Robilotta ‘Finita fase di studio, ora iniziative concrete per il rilancio dal Sant’Alessio

Enzo Luciani - 26 Novembre 2011

 "In questi primi due mesi di attività da Commissario dell’Ipab S. Alessio – Margherita di Savoia (viale C. T. Odescalchi, 38 – Roma, n.d.r.) ho incontrato le associazioni dei ciechi, gli operatori, gli inquilini degli immobili, i comitati e gli utenti, per cercare di capire le problematiche dell’Ente”. Lo dichiara in una nota il Commissario Straordinario dell’Ipab Centro Regionale S. Alessio – Margherita di Savoia, Donato Robilotta.

“Pur essendomi occupato del S. Alessio, prima da Assessore agli Affari Istituzionali e poi come Consigliere Regionale – ha continuato Robilotta – ho trovato una situazione ben più grave di quella che conoscevo. L’Ente ha circa 130 contenziosi in atto, tra cui numerose cause di lavoro, e affitti non corrisposti dal 2000 per quasi 4 milioni di euro. Tutto questo ha portato l’Ipab ad avere un indebitamento che oscilla tra gli 8 e i 9 milioni di euro."

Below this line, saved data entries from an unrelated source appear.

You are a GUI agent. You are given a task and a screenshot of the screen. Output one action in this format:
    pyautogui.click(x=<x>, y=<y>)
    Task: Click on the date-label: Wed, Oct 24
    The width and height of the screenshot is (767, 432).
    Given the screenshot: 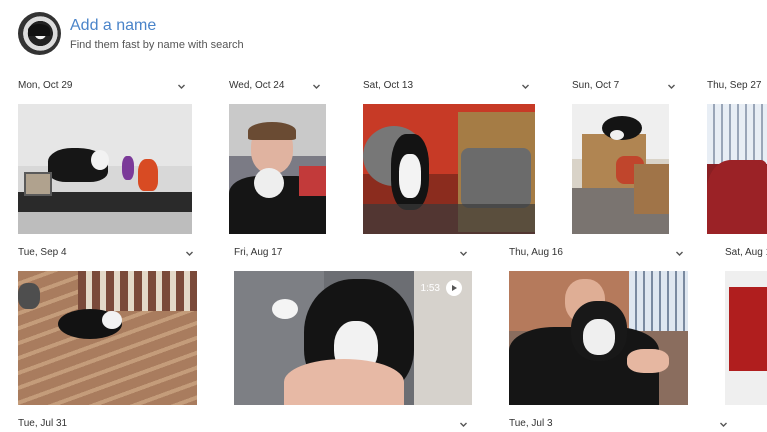 What is the action you would take?
    pyautogui.click(x=257, y=86)
    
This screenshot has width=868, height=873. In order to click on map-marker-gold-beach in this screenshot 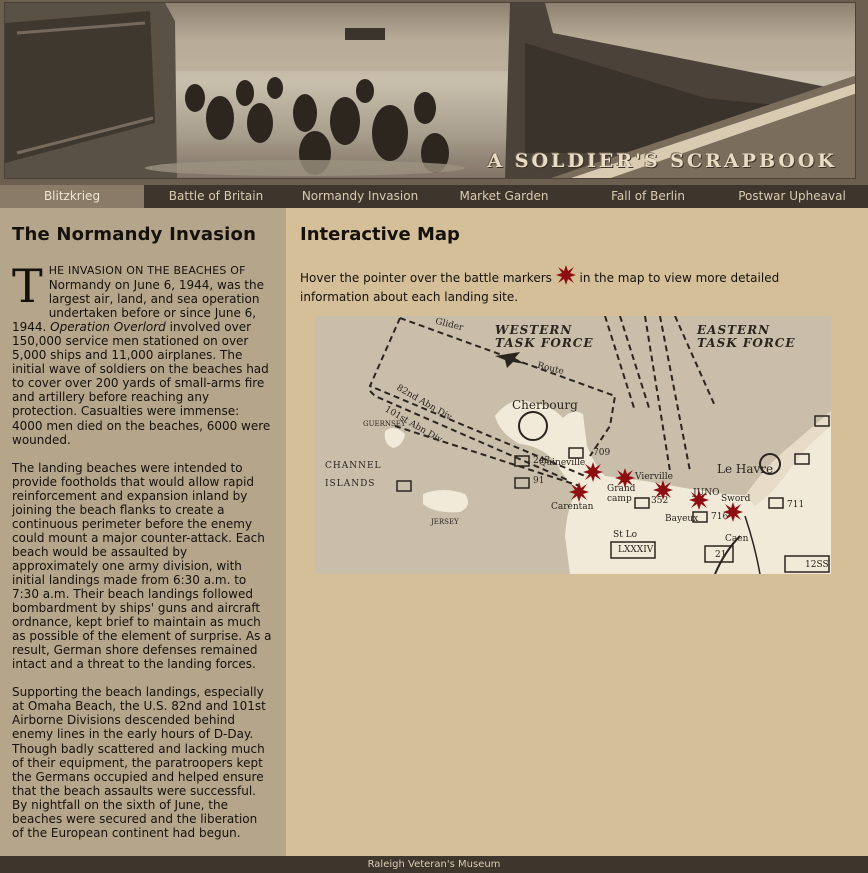, I will do `click(663, 490)`.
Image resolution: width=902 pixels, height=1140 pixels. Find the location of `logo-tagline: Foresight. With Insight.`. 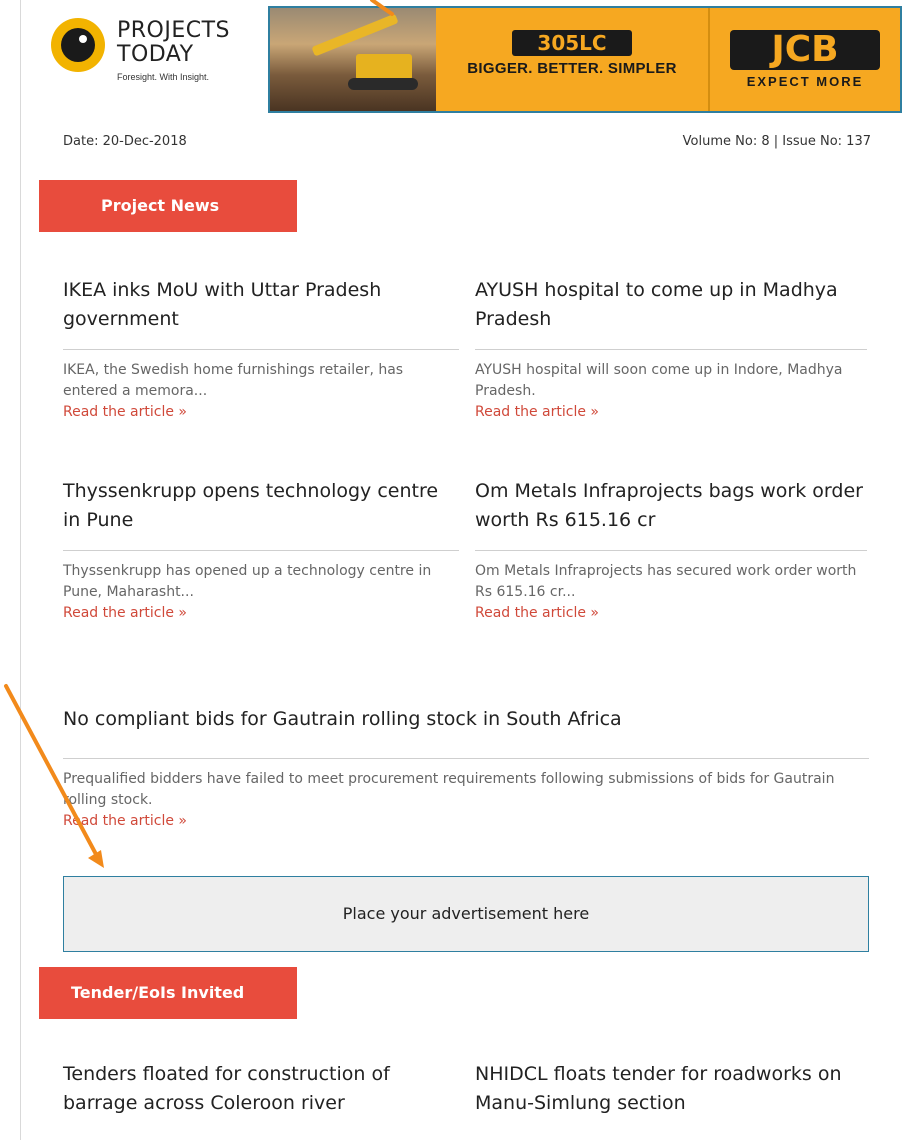

logo-tagline: Foresight. With Insight. is located at coordinates (164, 77).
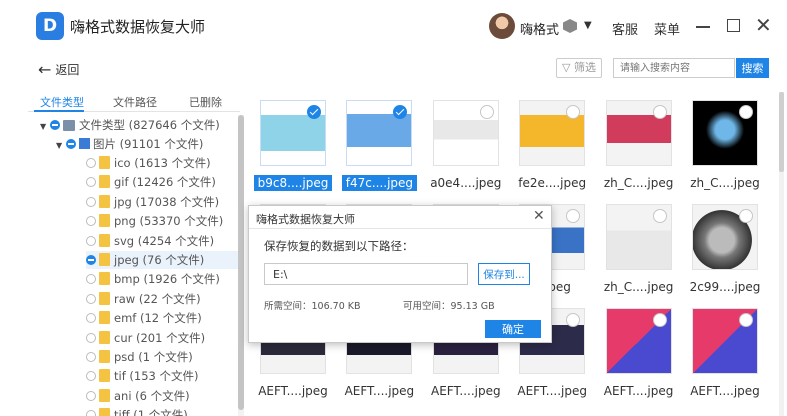 The height and width of the screenshot is (416, 787). What do you see at coordinates (130, 144) in the screenshot?
I see `tree-images: ▼ 图片 (91101 个文件)` at bounding box center [130, 144].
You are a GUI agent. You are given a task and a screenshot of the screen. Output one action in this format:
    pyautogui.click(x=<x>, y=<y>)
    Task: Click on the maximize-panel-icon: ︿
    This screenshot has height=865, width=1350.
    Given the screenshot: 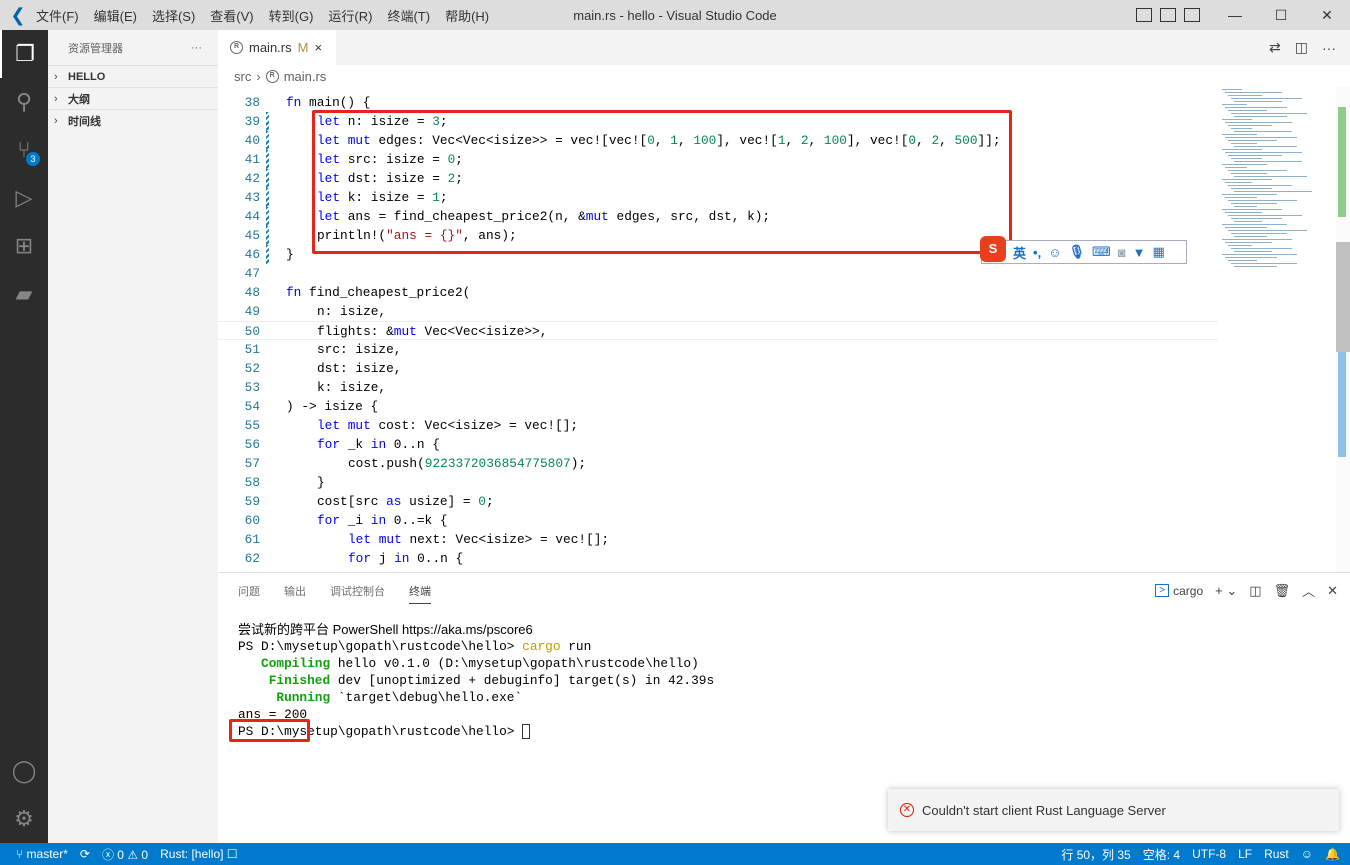 What is the action you would take?
    pyautogui.click(x=1308, y=590)
    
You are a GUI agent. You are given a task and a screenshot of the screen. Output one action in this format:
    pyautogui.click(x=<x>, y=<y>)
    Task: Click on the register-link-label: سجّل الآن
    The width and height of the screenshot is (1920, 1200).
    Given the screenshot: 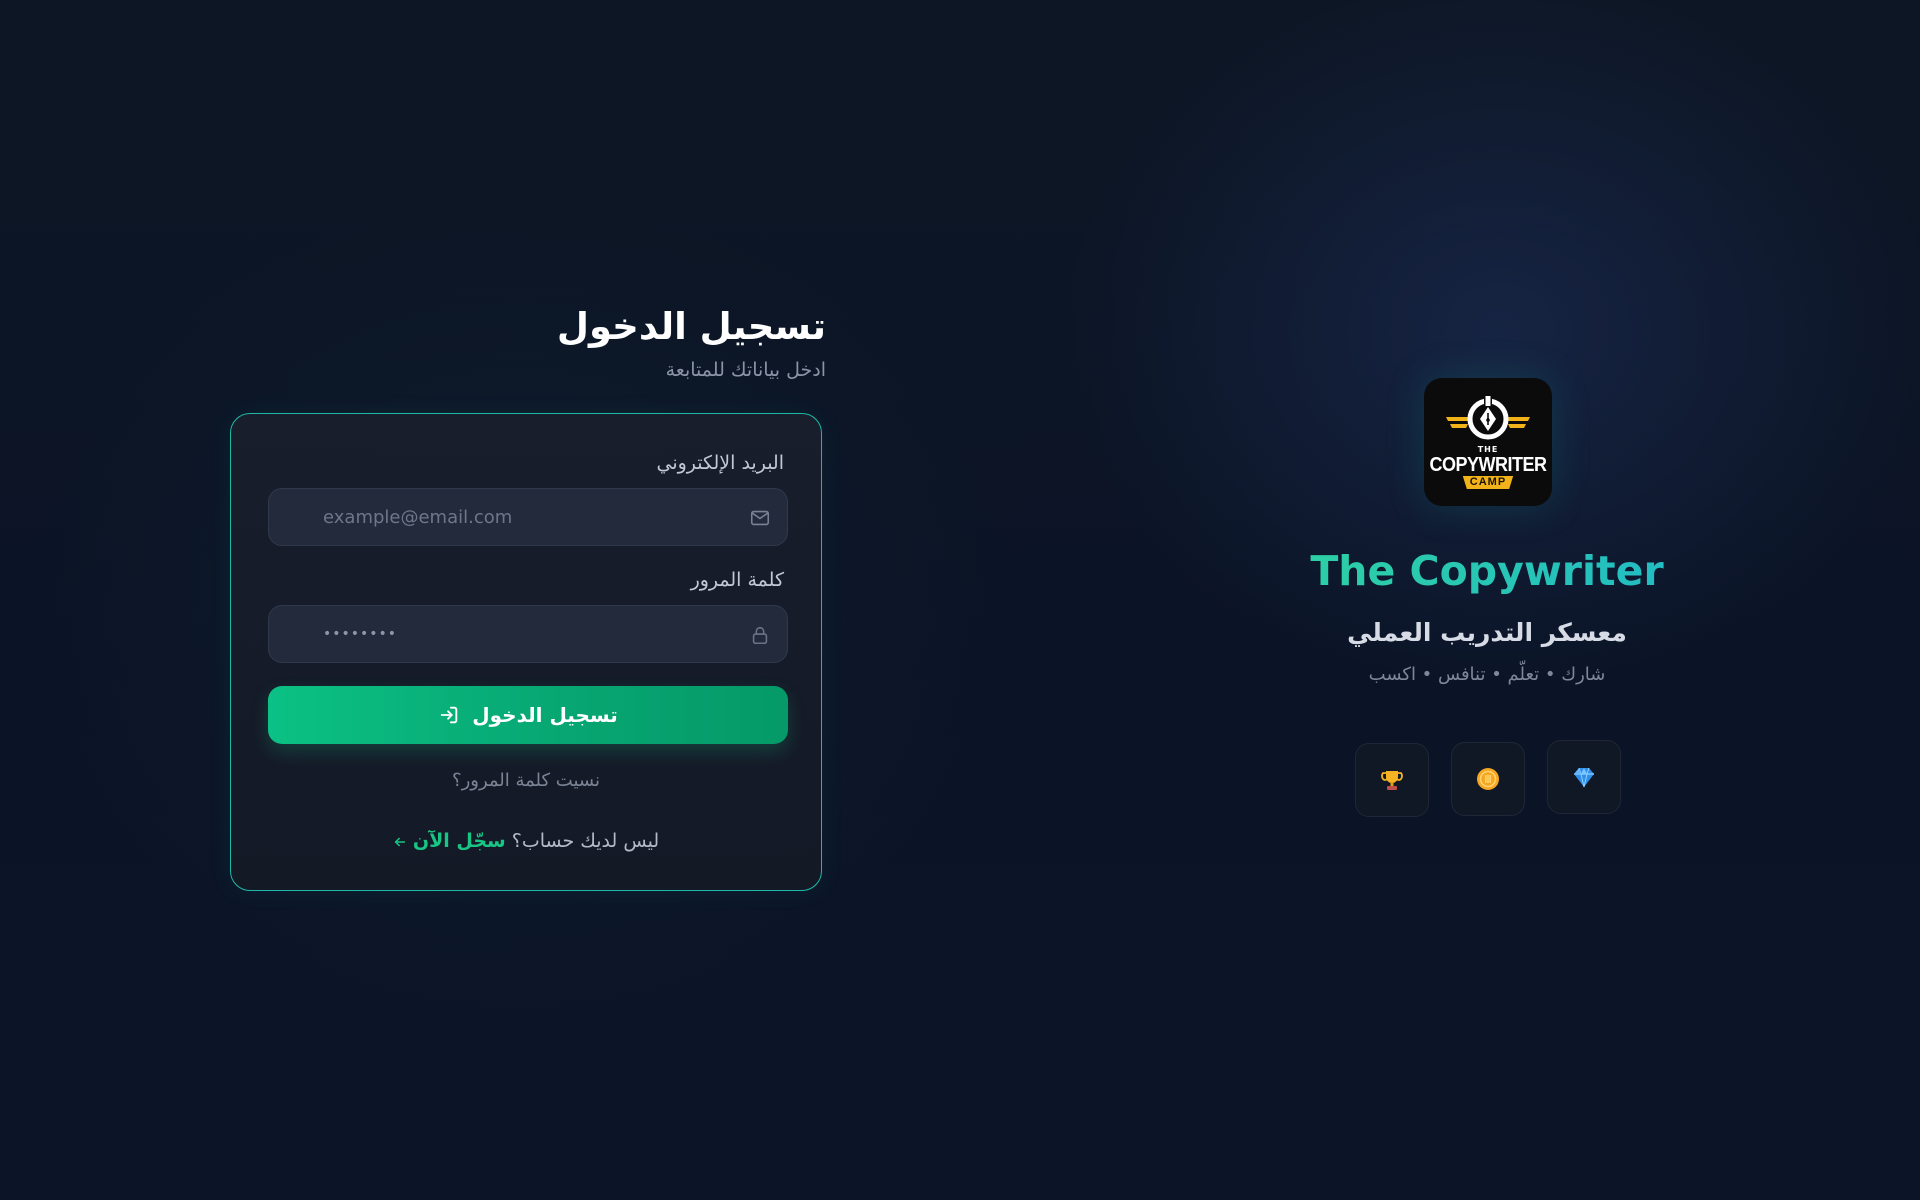 What is the action you would take?
    pyautogui.click(x=459, y=841)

"Dopo questa prima fase di studio, – conclude Robilotta – in cui ho cercato di recepire le istanze e le problematiche di tutti i soggetti che operano all’interno dell’Ipab, è arrivato il momento di cambiare marcia e di mettere in campo, anche con il supporto della Giunta regionale guidata dalla Presidente Polverini, le prime iniziative concrete per rilanciare il S. Alessio e per aprire le porte dell’Ente a tutti i cittadini, anche attraverso progetti nel settore del plurihandicap, della cultura e della formazione”.